Private fostering

Private fostering is when a child under the age of 16 (or under 18 if disabled) has a carer that is not a parent or ‘close relative’. This is a private arrangement made between a parent and a carer, for 28 days or more.

We define a close relative as any adult, whether of full blood, half blood or marriage/affinity, such as:

  • step-parents
  • grandparents
  • brothers and sisters
  • uncles or aunts

A parent may enter into a private fostering arrangement for a number of reasons: 

  • the child has been sent to this country for education or health care by their birth parents from overseas
  • the child is living with a friend’s family as a result of parental separation, divorce or arguments at home
  • a teenager is living with the family of a boyfriend or girlfriend
  • a parent’s hours of work or study makes it difficult for them to look after their child

It is the parent’s responsibility to make sure the carer is suitable. We make sure the children are well cared for by making regular visits. The parents still have parental responsibility for their child and should be involved in decisions concerning their development.

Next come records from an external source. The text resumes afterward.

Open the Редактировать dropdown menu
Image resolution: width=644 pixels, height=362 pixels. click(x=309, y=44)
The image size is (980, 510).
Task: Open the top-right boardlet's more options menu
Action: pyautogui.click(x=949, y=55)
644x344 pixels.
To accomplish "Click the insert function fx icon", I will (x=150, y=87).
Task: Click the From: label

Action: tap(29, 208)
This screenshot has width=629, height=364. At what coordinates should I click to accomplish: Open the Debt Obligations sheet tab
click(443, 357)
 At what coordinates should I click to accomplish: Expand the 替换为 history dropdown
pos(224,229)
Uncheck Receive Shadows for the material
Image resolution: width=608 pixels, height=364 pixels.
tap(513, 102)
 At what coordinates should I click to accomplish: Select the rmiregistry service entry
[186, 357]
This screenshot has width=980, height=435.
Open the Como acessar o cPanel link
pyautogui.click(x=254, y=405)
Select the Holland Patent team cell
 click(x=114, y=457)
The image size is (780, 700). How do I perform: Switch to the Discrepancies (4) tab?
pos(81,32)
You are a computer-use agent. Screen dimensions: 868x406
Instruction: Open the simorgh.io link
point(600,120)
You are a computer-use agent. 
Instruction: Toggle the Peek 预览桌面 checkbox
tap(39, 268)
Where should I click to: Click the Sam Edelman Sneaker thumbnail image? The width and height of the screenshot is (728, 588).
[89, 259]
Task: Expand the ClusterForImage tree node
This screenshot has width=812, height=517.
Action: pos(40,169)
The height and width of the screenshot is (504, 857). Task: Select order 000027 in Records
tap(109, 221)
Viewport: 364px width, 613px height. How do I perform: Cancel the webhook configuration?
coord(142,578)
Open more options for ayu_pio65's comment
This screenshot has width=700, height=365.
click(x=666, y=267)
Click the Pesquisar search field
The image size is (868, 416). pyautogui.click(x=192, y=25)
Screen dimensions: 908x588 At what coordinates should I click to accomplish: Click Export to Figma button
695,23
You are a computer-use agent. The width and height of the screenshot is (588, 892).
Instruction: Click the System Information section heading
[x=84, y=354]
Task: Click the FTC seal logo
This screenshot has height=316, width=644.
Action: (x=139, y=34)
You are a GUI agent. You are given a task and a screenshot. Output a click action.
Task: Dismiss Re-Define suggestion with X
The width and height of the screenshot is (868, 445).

Notifying the local authority

Parents and foster carers are required by law to inform us of any private fostering arrangements.

You should tell us at least six weeks before the arrangement begins, unless it is in an emergency, then we should be notified within 48 hours.

The local authority must check that private foster carers are suitable people to do the job. With their permission, we will carry out checks with people like the police and their GPs. We will also check that the accommodation is safe and suitable.

If you are a professional in education, health, or social care, and you come across a private fostering arrangement, please notify us.